As previously discussed, there are reasons to worry about a differential impact of the Civil War on business formation by slave ownership status. However, historical evidence and data on slave sales shown in the Online Appendix (Figure A.1) suggest the slave market was active even in 1863, two years after the beginning of the war. In order to analyze the effect of the Civil War on the differential rates of business formation, we divide the sample in three periods and repeat the analysis in the previous subsection.

The three periods we use are defined as follows. The before period includes all businesses created between January 1860 and April 1861, before the beginning of the Civil War. The during period includes all businesses created between April 1861 and November 1864, after the beginning of the Civil War but before abolition of slavery. Finally, the after sample includes all businesses created between December 1864 and December 1865, after abolition. We pool the years between 1861 and 1863 for precision, as Figure 3 shows that there are many fewer businesses started per year, by both slaveowners and non-slaveowners, in these war years.

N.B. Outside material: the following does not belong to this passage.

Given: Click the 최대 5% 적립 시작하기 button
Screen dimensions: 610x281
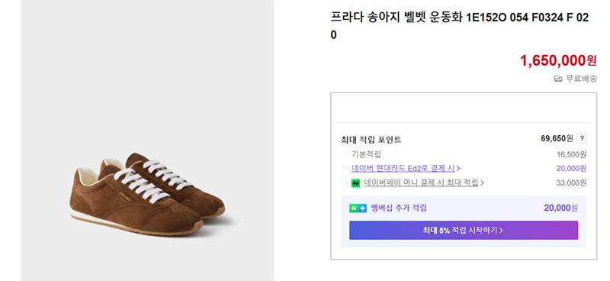Looking at the screenshot, I should click(x=464, y=231).
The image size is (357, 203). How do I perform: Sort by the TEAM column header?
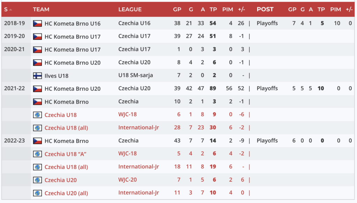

Table 4 presents results of our main estimating equation using business formation in each period as dependent variable. The relationship between slave wealth and business formation during the Civil War remained as strong as before the beginning of the Civil War. The coefficient on slave wealth after the Civil War decreases in magnitude relative to the before estimate in panels A–C, suggesting that most of the decline in the differential rate of business formation was a consequence of abolition rather than of the beginning of the Civil War. The positive, if unstable, point estimate of slave wealth after abolition might reflect the importance of unobservable variables correlated with slave wealth (e.g., network connections). As discussed earlier, the Civil War did not destroy slavery in Maryland until 1864, and indeed the payment for enlisted slaves may have kept slave wealth even more valuable than the 1860 price would indicate even through the war.

Indirect Evidence

In this final subsection we complement our analysis providing indirect evidence that the collateral channel, and not the cost of production channel, was the mediating factor behind the observed empirical relation between slave wealth and business formation.

SLAVE WEALTH AND EXIT

One of the insights from our theoretical framework is that if entrepreneurs had a relative advantage in coercing slaves to lower their cost of production, then we should observe a higher rate of exit among slaveowners after abolition of slavery. This is due to abolition increasing the cost of production for slaveowners and, consequently, reducing the incentives to exert effort. Comparing post-abolition attrition rates, therefore, provides a test for the cost of production channel. One could argue, however, that this is not a perfect test because pledging assets may have been as important for establishing credit relations than for keeping those relations active. We argue that this is not the case as we find that higher levels of total wealth are not significantly correlated with the probability of exit after abolition but they are so for the probability of entry (both before and after abolition).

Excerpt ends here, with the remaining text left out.